Passages that within walls seem improbable or incredible, outdoors seem merely natural. This is because outdoors we are confronted everywhere with wonders; we see that the miraculous is not extraordinary but the common mode of existence. It is our daily bread.
Whoever really has considered the lilies of the field or the birds of
the air and pondered the improbability of their existence in this warm
world within the cold and empty stellar distances will hardly balk at
the turning of water into wine - which was, after all, a very small
miracle. We forget the greater and still continuing miracle by which
water (with soil and sunlight) is turned into grapes..."
"No matter how much one may love the world as a whole, one can live fully in it only by living responsibly in some small part of it.
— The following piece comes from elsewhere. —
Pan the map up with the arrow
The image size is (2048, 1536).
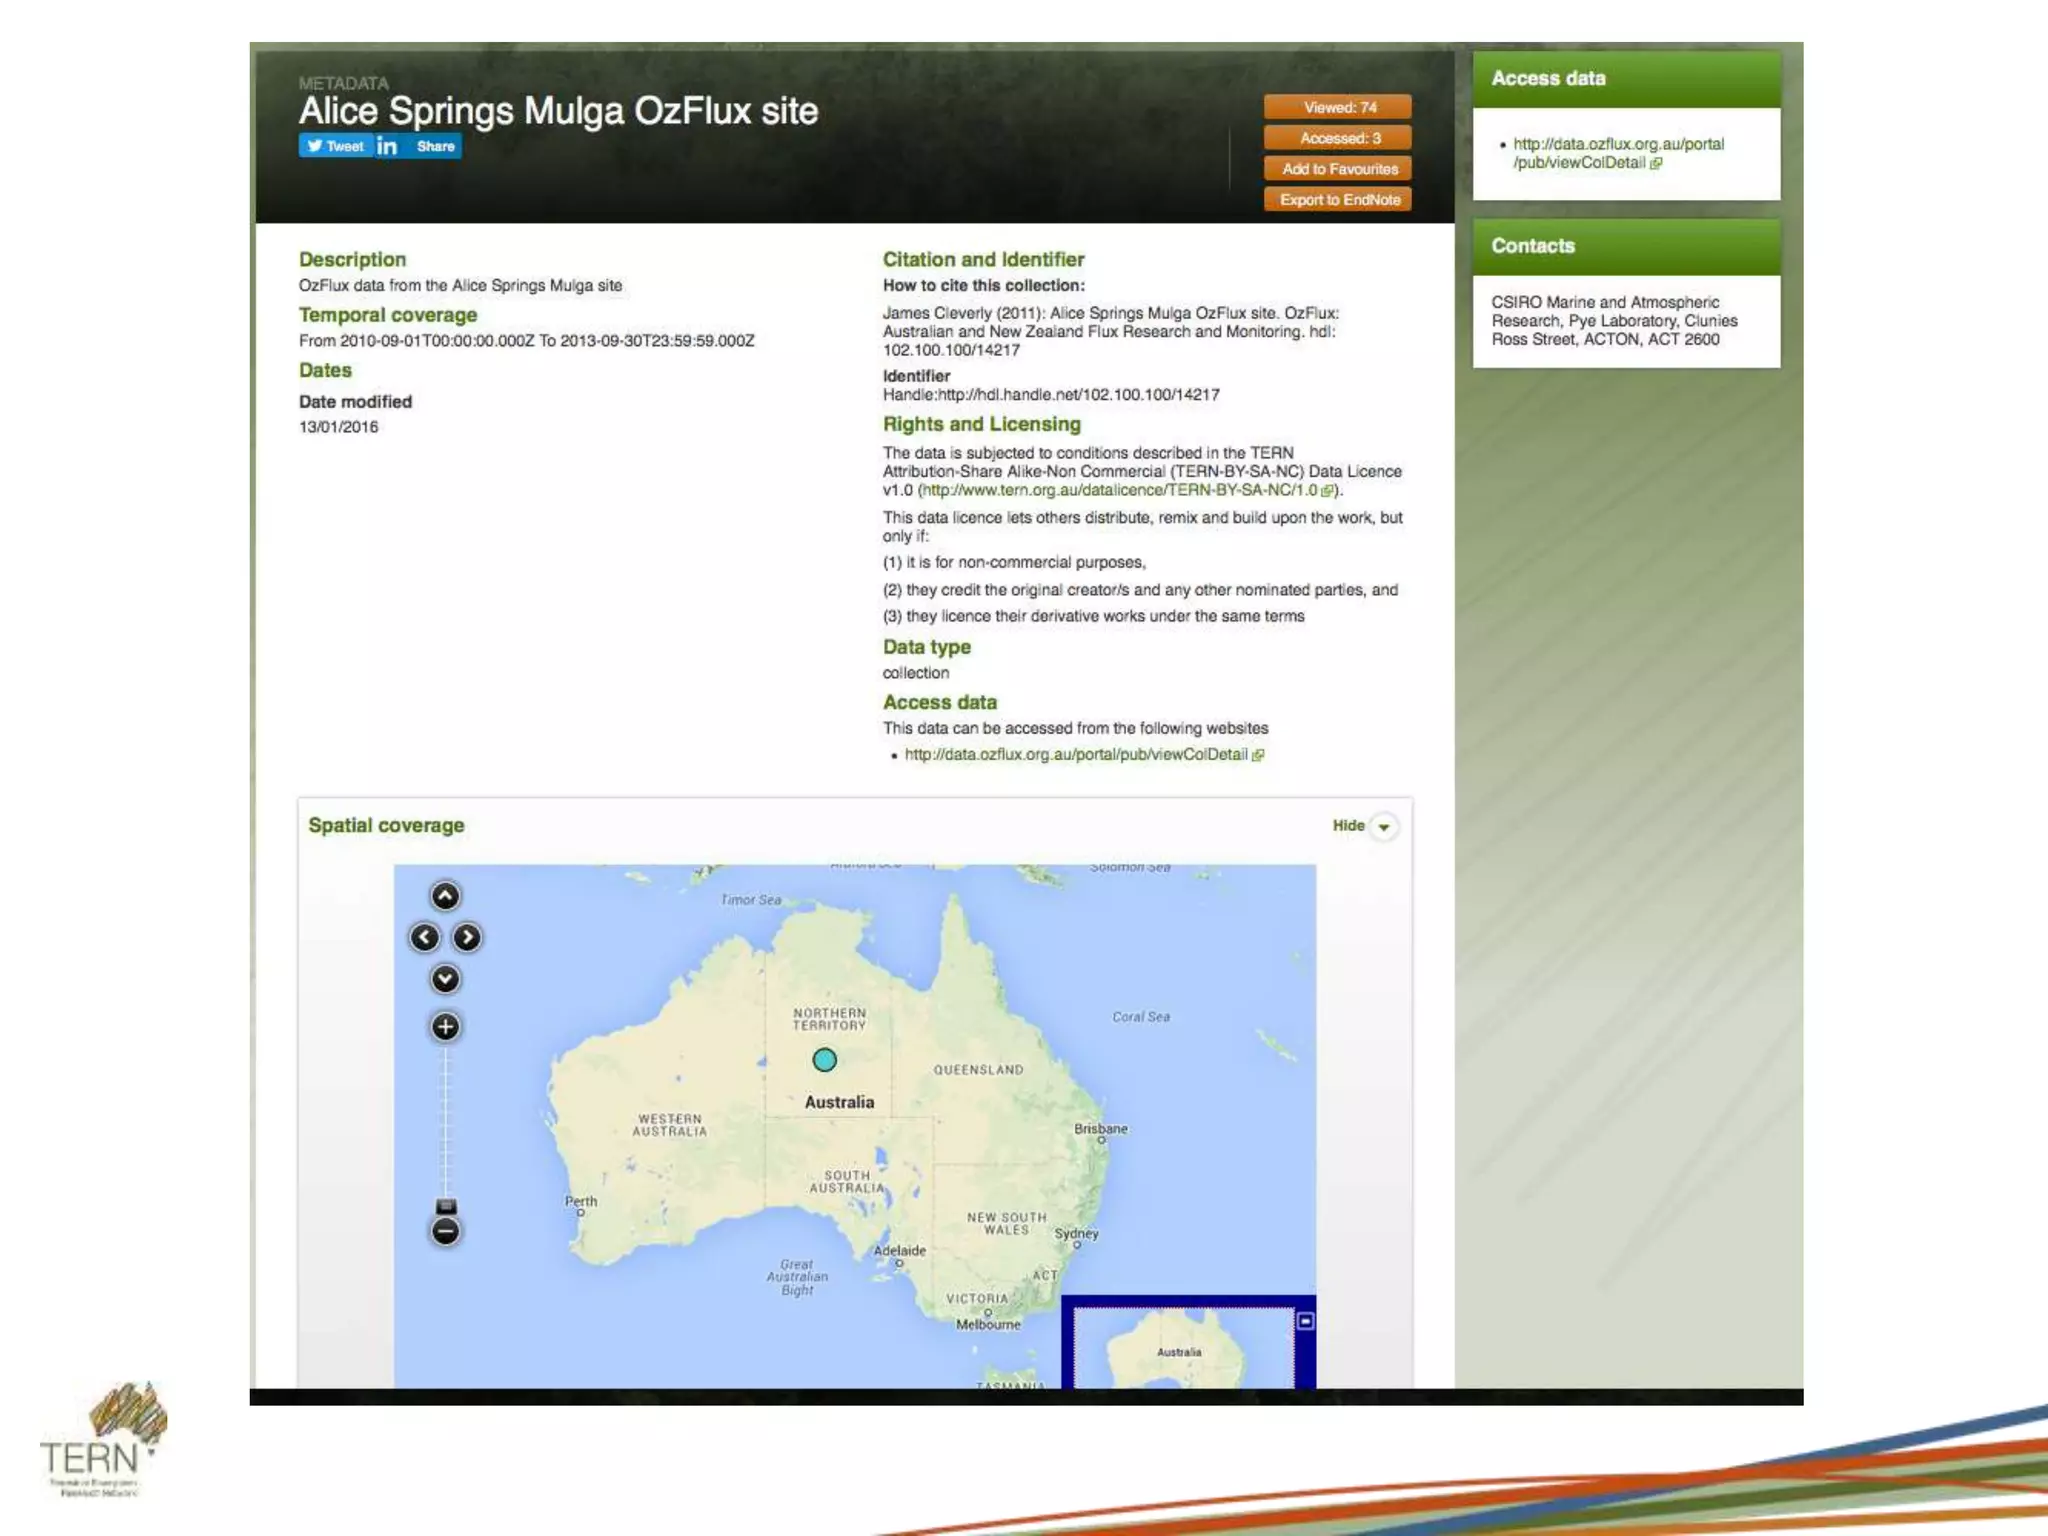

Where we live and who we live there with define the terms of our relationship to the world and to humanity. We thus come again to the paradox that one can become whole only by the responsible acceptance of one's partiality..."
“There comes . . . a longing never to travel again except on foot...”
“I thought, [God] must forebear to reveal His power and glory by presenting Himself as Himself, and must be present only in the ordinary miracle of the existence of His creatures. Those who wish to see Him must see Him in the poor, the hungry, the hurt, the wordless creatures, the groaning and travailing beautiful world.”
Merry Christmas, Happy Holidays, Blessed Winter Season!